Lake in the Auckland Region, New Zealand

Tomarata Lake is a lake at Tomarata, Rodney in the northern Auckland Region of New Zealand.

==Geography==

Tomarata Lake is a sand dune lake located around 15 km northeast of Wellsford. It is adjacent to the Mangawhai Forest and near Te Ārai Regional Park. The lake drains into Spectacle Lake, which in turn drains into Slipper Lake, and eventually flows into the Jellicoe Channel.

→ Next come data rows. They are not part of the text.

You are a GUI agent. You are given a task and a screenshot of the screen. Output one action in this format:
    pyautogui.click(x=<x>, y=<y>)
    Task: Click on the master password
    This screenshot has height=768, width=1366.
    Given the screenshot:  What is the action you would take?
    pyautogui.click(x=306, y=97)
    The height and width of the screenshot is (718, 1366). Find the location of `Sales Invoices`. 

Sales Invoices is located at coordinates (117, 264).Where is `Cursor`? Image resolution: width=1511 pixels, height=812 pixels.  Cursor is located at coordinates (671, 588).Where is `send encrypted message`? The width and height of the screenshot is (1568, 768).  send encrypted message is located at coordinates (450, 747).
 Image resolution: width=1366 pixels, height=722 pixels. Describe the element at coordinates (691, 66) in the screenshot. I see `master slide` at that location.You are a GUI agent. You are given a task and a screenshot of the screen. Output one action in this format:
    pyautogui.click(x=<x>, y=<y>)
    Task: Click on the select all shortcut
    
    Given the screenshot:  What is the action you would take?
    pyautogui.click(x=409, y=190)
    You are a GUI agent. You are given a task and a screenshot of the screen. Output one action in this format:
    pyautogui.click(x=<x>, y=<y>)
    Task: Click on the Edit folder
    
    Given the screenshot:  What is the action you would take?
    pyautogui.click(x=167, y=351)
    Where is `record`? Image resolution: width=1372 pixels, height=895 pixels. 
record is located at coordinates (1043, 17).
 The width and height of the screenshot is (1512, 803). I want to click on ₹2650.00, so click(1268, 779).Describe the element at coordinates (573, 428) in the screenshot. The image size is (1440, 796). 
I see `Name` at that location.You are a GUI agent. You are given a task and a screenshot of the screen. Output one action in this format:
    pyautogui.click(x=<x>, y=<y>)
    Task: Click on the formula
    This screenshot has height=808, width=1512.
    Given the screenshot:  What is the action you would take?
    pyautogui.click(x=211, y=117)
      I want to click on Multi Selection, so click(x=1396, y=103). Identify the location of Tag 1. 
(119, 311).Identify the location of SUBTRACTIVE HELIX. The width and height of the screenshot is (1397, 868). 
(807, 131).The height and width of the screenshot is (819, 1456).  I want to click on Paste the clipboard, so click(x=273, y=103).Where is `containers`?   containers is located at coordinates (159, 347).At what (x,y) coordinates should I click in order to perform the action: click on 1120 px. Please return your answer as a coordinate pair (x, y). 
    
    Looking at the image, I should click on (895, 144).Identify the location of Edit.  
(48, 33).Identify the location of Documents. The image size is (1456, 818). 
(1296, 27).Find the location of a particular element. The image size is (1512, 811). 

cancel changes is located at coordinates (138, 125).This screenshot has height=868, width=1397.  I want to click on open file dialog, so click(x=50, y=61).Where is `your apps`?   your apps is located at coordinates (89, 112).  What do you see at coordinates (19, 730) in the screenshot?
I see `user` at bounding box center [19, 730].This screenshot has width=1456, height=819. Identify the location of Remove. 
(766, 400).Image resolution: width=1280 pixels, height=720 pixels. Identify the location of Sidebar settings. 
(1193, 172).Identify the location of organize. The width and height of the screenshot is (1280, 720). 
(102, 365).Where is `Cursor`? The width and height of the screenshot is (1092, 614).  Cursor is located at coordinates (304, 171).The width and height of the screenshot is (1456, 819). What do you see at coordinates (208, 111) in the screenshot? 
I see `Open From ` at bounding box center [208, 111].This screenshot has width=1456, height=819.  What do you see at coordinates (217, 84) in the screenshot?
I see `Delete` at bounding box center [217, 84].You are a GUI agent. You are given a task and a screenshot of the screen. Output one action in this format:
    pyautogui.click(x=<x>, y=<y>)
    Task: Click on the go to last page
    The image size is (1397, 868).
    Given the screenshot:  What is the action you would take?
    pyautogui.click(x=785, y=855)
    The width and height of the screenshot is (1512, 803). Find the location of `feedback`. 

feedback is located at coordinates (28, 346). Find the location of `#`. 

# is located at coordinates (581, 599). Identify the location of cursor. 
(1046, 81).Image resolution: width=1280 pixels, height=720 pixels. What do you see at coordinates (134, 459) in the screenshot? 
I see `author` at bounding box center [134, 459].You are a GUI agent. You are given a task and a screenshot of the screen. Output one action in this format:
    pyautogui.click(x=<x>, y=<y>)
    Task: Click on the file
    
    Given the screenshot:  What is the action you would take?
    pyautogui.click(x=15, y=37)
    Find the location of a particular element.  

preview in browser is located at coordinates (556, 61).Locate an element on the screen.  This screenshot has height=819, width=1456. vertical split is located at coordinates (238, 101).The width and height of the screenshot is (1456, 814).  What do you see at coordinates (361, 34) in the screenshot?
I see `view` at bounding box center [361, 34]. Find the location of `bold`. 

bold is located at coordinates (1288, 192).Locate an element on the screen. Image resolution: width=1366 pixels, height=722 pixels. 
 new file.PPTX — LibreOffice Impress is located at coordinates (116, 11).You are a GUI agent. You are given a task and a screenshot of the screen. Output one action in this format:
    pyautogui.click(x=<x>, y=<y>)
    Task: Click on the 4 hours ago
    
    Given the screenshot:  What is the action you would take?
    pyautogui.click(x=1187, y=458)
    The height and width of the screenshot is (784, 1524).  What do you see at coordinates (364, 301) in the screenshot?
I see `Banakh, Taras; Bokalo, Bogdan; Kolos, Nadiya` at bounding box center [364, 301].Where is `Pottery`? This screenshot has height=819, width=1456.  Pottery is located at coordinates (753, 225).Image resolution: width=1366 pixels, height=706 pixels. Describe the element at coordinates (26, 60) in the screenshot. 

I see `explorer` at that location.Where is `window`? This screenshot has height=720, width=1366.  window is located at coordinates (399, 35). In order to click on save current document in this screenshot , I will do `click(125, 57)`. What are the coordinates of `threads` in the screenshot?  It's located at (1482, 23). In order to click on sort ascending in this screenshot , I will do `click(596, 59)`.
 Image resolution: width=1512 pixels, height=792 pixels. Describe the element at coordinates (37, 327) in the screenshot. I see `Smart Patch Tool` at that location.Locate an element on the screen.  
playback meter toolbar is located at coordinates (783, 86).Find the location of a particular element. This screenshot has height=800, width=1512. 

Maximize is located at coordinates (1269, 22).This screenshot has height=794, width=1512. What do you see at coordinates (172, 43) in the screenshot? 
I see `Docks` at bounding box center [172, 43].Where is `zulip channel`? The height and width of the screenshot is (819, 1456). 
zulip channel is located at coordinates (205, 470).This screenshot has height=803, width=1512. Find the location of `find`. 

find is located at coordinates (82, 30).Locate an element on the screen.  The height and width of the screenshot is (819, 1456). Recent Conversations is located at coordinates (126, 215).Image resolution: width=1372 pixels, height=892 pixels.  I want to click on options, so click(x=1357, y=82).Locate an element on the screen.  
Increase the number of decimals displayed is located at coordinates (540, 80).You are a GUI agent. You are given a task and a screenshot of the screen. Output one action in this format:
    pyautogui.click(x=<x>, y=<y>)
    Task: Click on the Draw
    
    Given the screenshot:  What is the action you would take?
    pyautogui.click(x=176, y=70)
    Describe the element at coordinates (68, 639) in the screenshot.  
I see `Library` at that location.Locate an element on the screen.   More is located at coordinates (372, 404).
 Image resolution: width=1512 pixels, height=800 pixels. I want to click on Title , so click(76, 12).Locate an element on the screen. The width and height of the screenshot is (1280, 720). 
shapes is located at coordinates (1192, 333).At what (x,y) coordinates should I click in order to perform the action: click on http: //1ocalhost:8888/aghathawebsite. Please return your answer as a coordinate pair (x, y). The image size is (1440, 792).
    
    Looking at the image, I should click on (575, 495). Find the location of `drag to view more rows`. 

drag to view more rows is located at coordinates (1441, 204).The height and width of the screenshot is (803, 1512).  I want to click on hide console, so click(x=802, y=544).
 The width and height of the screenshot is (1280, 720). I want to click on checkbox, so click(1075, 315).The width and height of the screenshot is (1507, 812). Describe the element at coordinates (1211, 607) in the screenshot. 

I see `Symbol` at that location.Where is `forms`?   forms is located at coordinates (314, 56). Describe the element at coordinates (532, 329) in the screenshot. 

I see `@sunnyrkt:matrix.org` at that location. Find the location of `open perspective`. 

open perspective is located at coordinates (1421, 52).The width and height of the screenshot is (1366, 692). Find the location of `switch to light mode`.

A former sand quarry is located near the lake, which over time developed into a lake itself.

The lake was created when the Te Ārai sand dunes began to build up, preventing water from escaping the area. It is the only example of a peatland lake in the Auckland Region. The lake has no inflow streams, and is instead fed by rainwater and the surrounding wetlands.

==Biodiversity==

The lake is a part of the Tomarata ⁠— Te Ārai Dune Lakes biodiversity focus area, and is surrounded by extensive wetlands.

The lake is home to many threatened bird species, such as the New Zealand fernbird, Eurasian bittern and the Buff-banded rail.

==Recreation==

The lake is used for recreational swimming, boating and jetskiing, and is the most accessible of the northern Rodney lakes.